Understand, then, that there is a fairly wide chasm between those who work hard (as many people do), and those who believe that their efforts somehow place them above the others, in a higher class or a position of superiority: “Obviously you haven’t worked as hard as me, because you have not achieved as I have.”
“Randians,” “Randites,” “Rational Egoists” — call them what you will. Too often nowadays, theirs is a world that values nothing but greed, sheathed in a thin veil of false bootstrap mentality and an inflated sense of achievement. It’s the delusion that’s most frustrating: this grandiose vision that some have of themselves as heroes striding about in a world made just for them, by them, and shared with no one. It has no basis in the reality of existence.

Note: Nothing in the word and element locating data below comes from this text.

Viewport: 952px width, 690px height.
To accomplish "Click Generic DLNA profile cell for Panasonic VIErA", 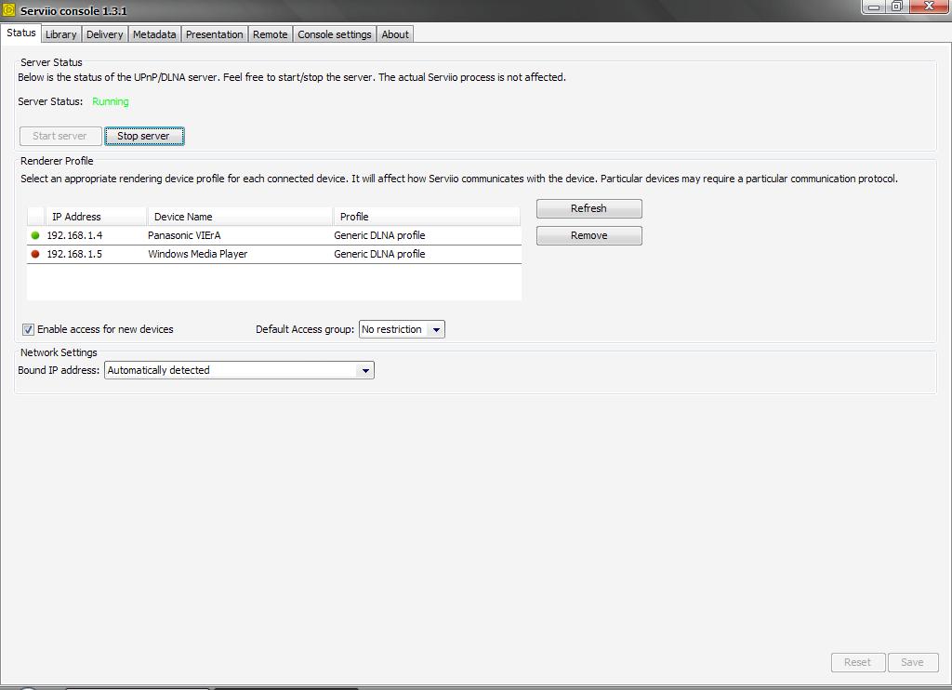I will click(x=379, y=235).
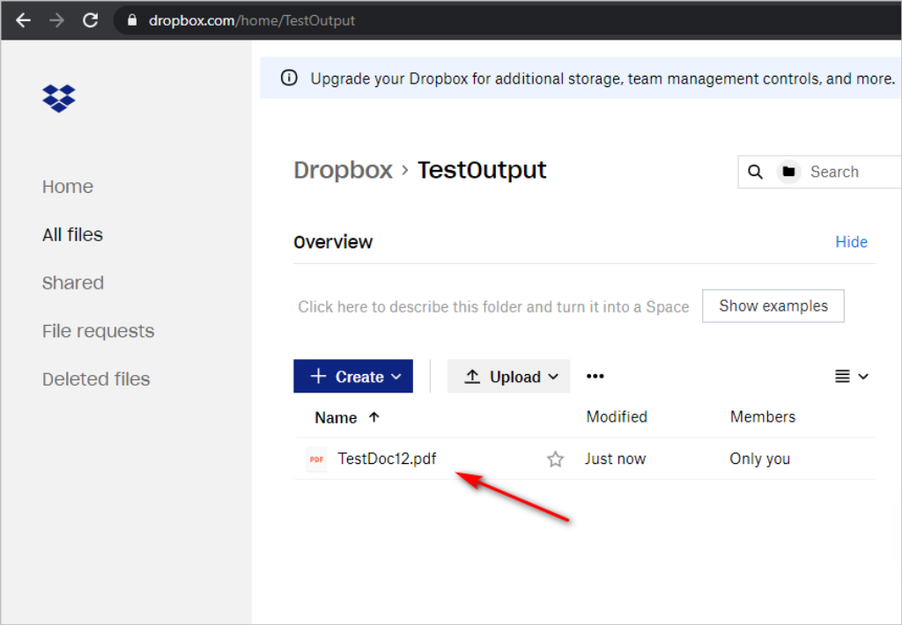The width and height of the screenshot is (902, 625).
Task: Expand the Upload dropdown button
Action: point(509,377)
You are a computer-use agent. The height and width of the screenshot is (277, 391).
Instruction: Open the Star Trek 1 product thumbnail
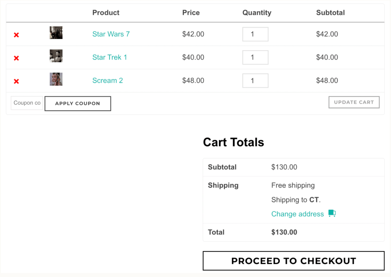pos(56,56)
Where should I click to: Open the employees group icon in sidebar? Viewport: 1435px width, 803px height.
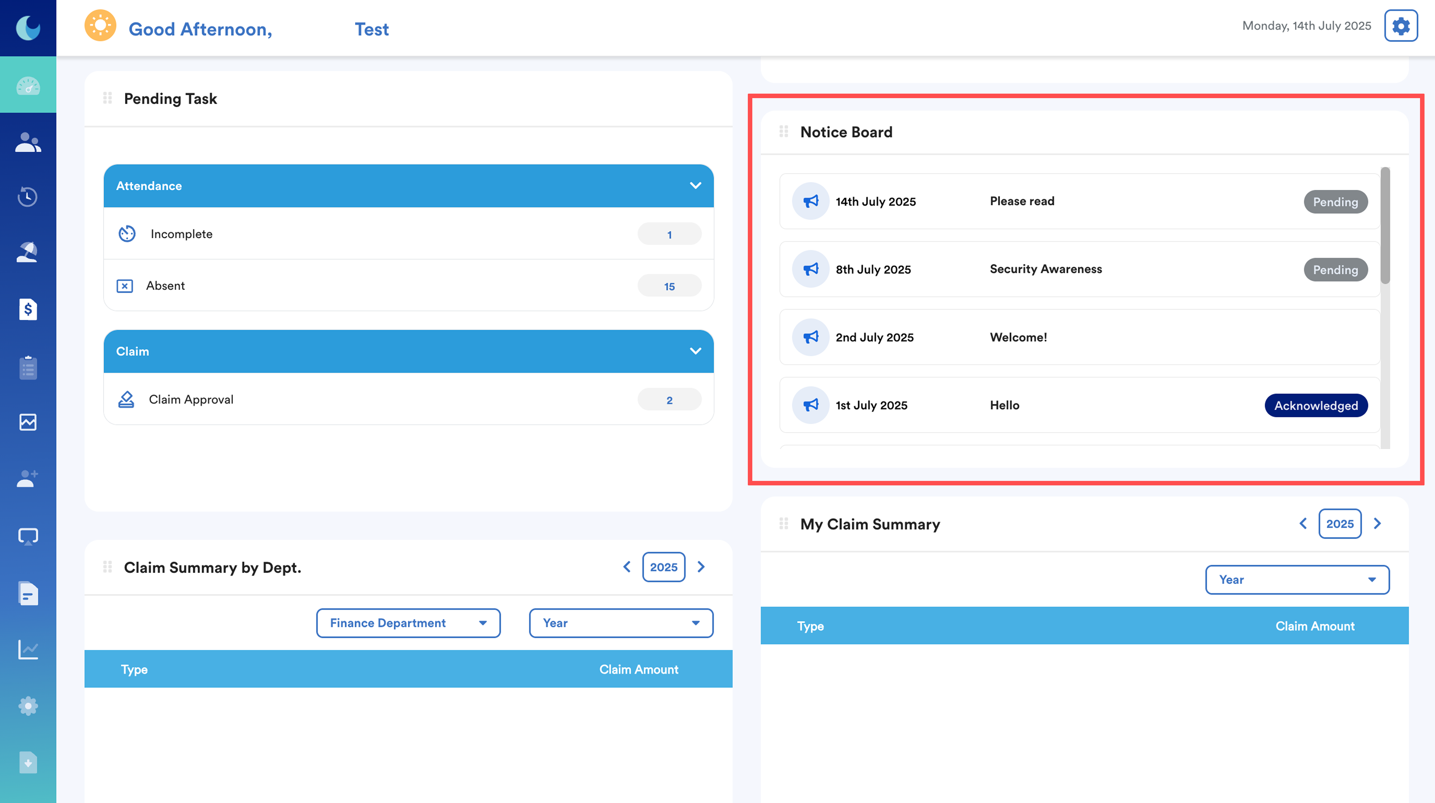click(28, 142)
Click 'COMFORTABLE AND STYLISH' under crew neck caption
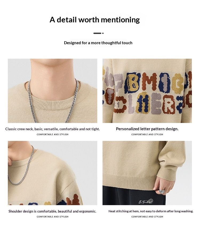 coord(53,134)
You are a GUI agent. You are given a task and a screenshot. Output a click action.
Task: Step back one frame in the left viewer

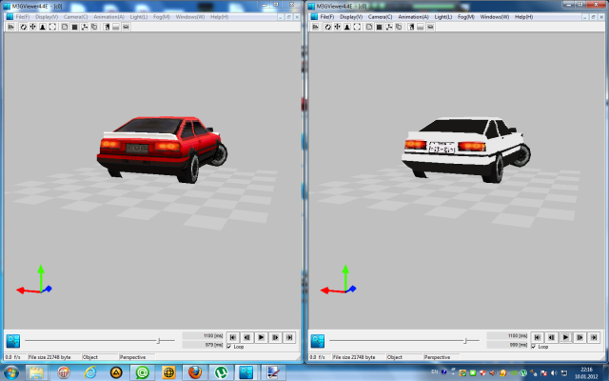point(246,337)
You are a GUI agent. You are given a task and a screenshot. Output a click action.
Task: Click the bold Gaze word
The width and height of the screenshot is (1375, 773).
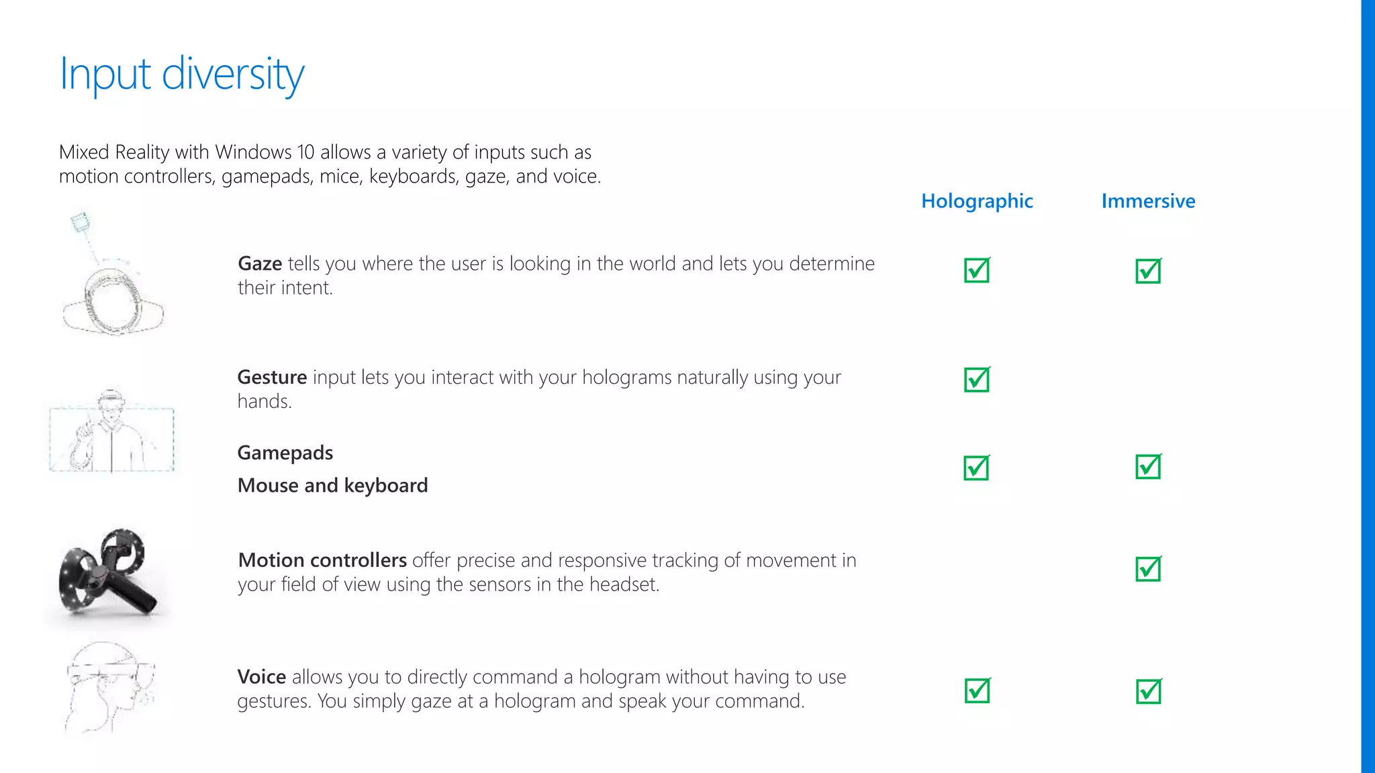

Humans, and mammals more generally, are social creatures. We form and shape and build and maintain communities and tribes, clubs and towns, in order to gain from the collective strengths of the group. No one man or woman can do it all. Being a plumber does not make you a qualified neurosurgeon. So the notion of “radical individualism” is absurd in the basic context of human existence. So too is the notion of “rational egoism” or “rational selfishness,” since acting only in one’s own interest serves to alienate others, engenders resentment from them, and makes them reticent to offer anything that may be of benefit or necessity.
Further still, the concept of “rational selfishness” is frequently invoked as a justification for plain old greed, without regard to the costs or consequences. While that may not have been the author’s (Rand) intent, it is easily contorted to fit a modern view equivalent to “s/he who has the most toys when they die, wins.”
Rand herself made use of social programs and assistance towards the end of her life, a fact that her most ardent modern acolytes would shudder to think. And yet, the author whom these anti-tax, anti-assistance, anti-community “rugged individualists” look to for the nullification of their own moral compass was herself something slightly less than a hero: she was a human, a condition that none of us are likely to shake, no matter how many bootstraps we wrangle.
That returns us to our aforementioned car owner. I have no doubt that he is successful. Nor do I doubt that he probably has some lame job and a bad boss and some lousy coworkers, like most of us have. But those shared experiences nullify the notion that he has somehow “gone it alone” and “achieved in the face of adversity.” Instead, those similarities only serve to reinforce the fact that none of us is an island, nor can we be. We may really want to fly solo sometimes, but when the time comes to land back at the runway of reality, it takes a crew to make sure you don’t crash.